Everyone whose opinion I respect, LOVES "Mad Men."

I watch the show. Not regularly. I don't want to watch anything regularly except, in the late evening, news (usually Olberman and Maddow). Then I browse around, looking for a movie.

And sort of accidentally (while checking AMC), watch an episode of "Mad Men."

In the pilot, and early episodes, I watched because my favorite actor (my husband JC), was playing a strong-willed cigarette manufacturer, an important client of the show's advertising agency.

The leading actor, Jon Hamm, playing Dan Draper, a strong, talented, down-to-earth, ambitious ad agency executive, has a rare charisma. Watching him handle the client, the sexy secretaries, his cut-out-doll, loving wife, his kids -- I'm riveted. His story line is compelling -- current, as well as a look at how we got where we are today.

Draper's wife, actress January Jones, is scripted as a typical, conforming, "wifey" wife of the early sixties -- doing what girls were brought up to do -- serving, seducing, supporting the man of the family, while handling the kids and household routines as her job.

Draper's infidelities, his aggressive, risky moves as an executive, create suspense as his wife becomes aware of her own restlessness, and senses that Draper is distracted, not very interested in her sexually.

The story line of copy-writer Peggy Olsen (skillfully, believably played by actress Elizabeth Moss), is for me, by itself, a reason for watching of the show.

It's fun, and fascinating, to see the virtuous, un-liberated young Peggy, after her first time with a man -- a one-night stand with a co-worker that gets her pregnant -- having the baby, holding onto her job -- learning to maneuver, while politely, tactfully, managing to rise in the male hierarchy.

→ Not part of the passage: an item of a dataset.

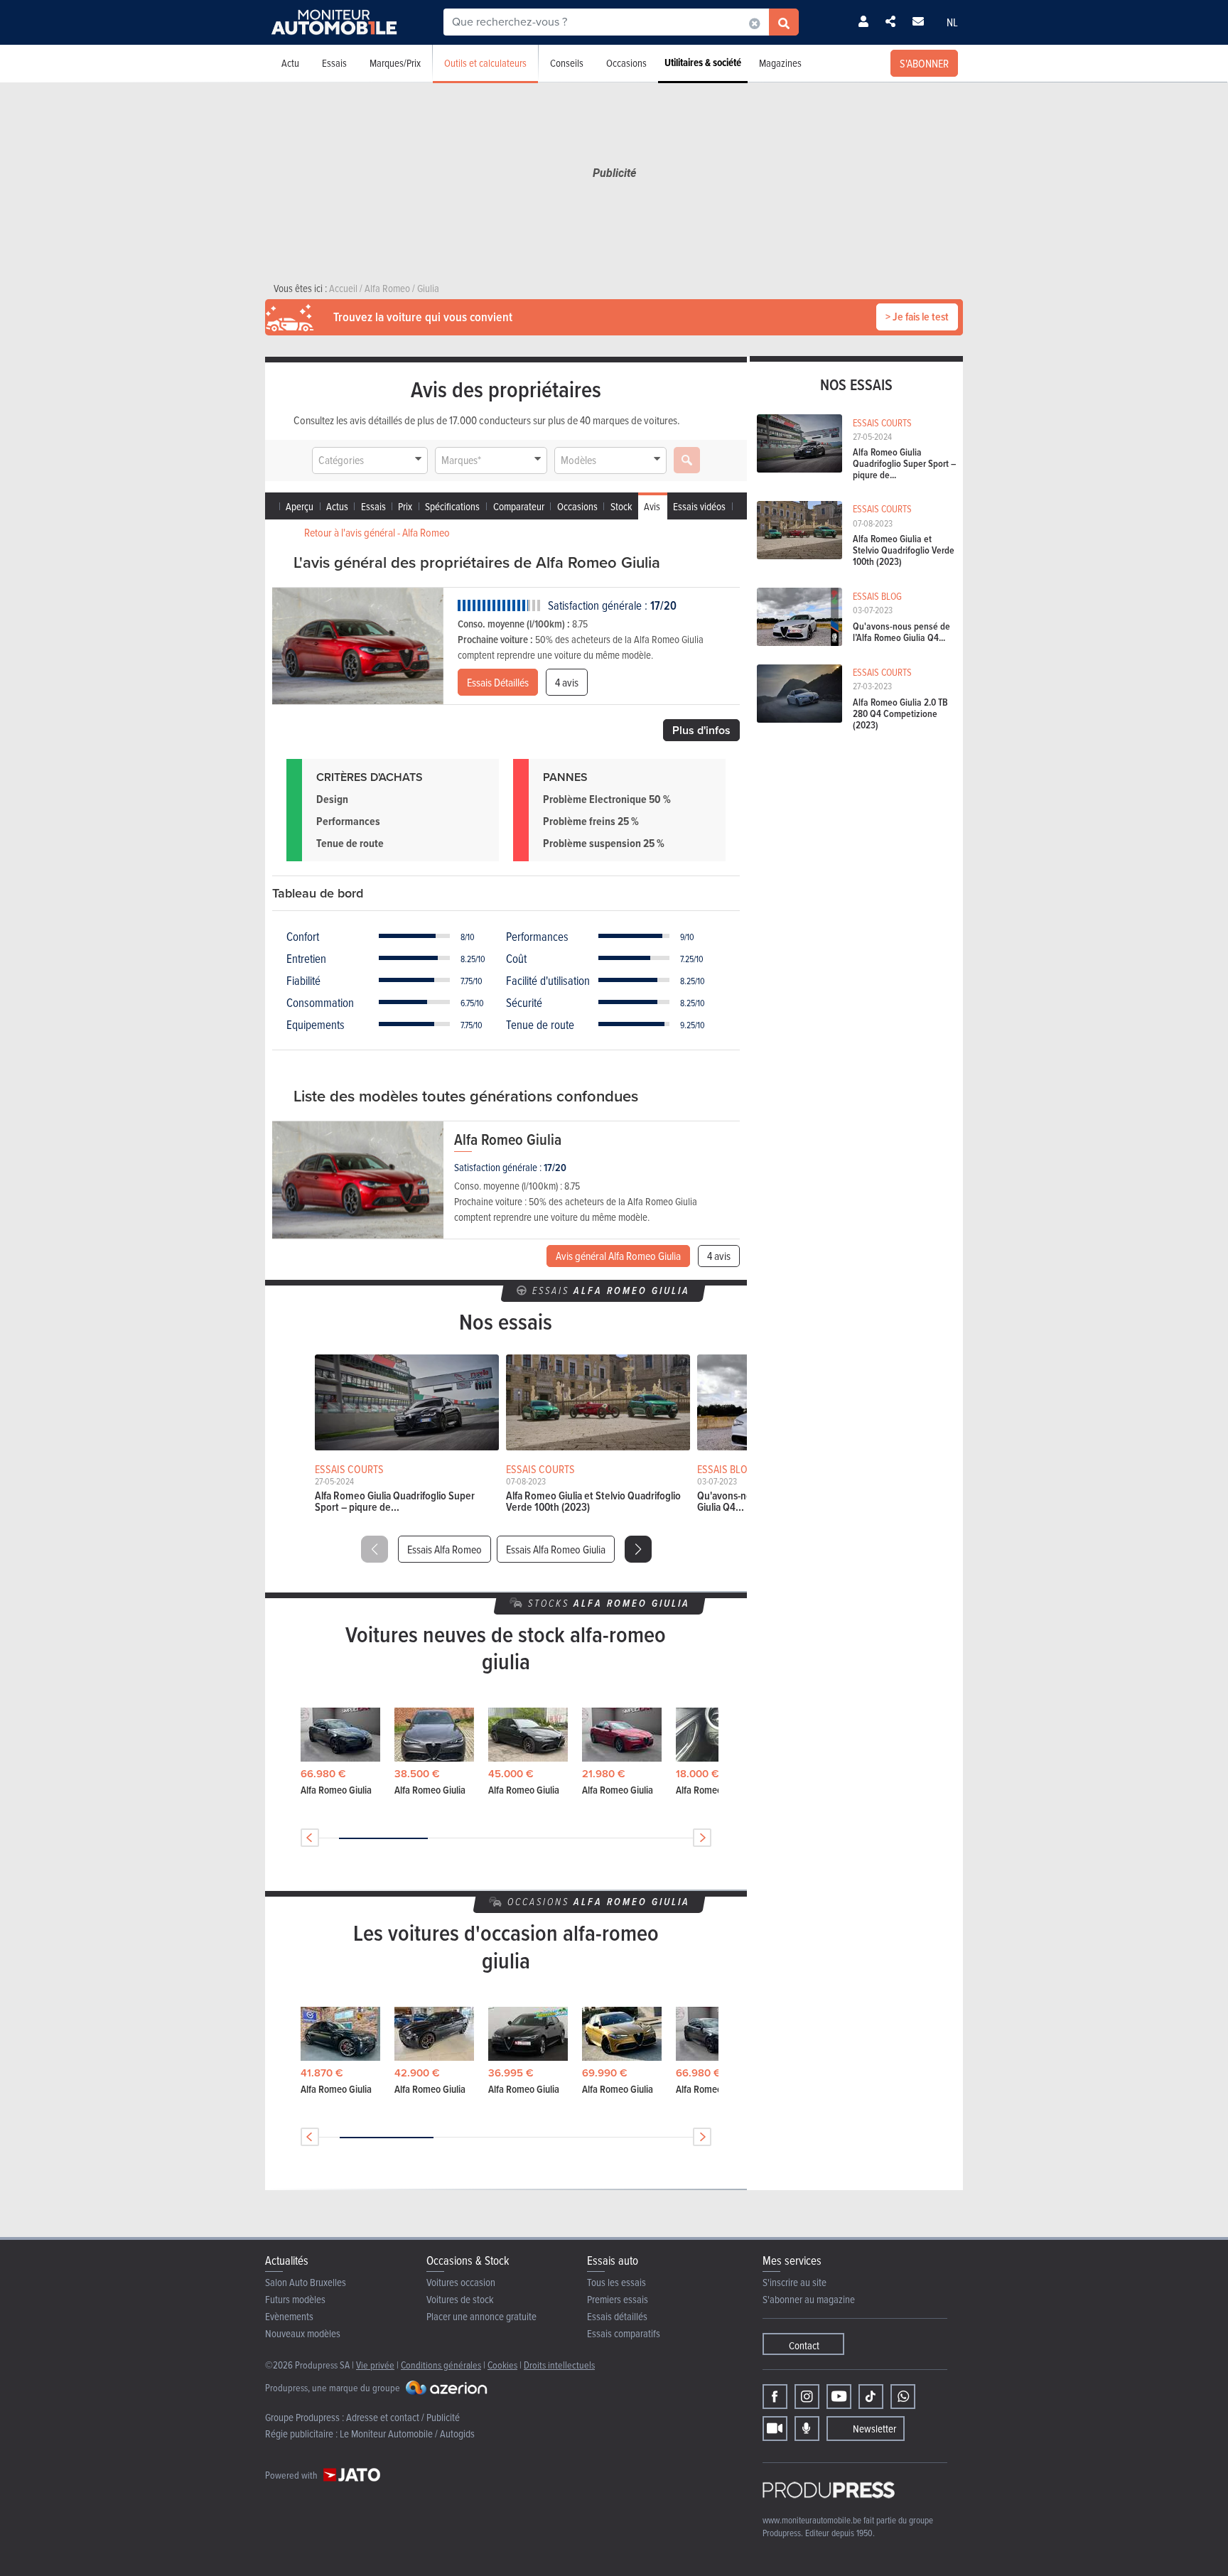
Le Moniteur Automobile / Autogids (407, 2433)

The bouffant clothing and hairdos, the various female types of the early sixties, the chauvinistic men -- everyone smoking -- chain-smoking, lighting up after sex, after meals, and the first thing in the morning -- the casting, the dialogue, decor, props -- all of it is good. But it's not as super good (in my opinion), as the citations, awards, and the advertisements for the show suggest.

So why am I now watching this show regularly?

Because, in my book "Somebody" (see The Readery.com), I wrote about women and girls of the fifties sixties, and seventies -- the events that changed makeup, clothing, manners, morality, and what women were striving for and ... well...

Okay, I'll say it.

I'm jealous, irritated, that what I wrote wasn't translated into a show. And that prejudice -- liking what I did better than what the other guy did -- is what a writer feels. While I'm watching "Mad Men," my mind is half-way above the scene, remembering -- facts, details that you store in your brain when you're creating scenes for a novel.

I'm writing about "Mad Men" because it' s one of the highest level, absorbing soap operas on television -- worth watching, if you're the kind of person who likes to participate in a show by watching it regularly.

I can't. I'm too much involved with my work, as a blogging commentator. And now we're turning my blogs, the best ones -- into videocasts, in which my husband and I chat and banter about the blog.

"Mad Men" will be one of them in January.

1 comment:

Carola said...

I love Mad Men too. We don't get it here at a time that we can watch it, so we rent it from Netflix and are behind by a season. Seeing JC in it was a marvelous surprise. I like it because of the nostalgia - albeit from a very male point of view.
Your book Somebody would make a great TV series.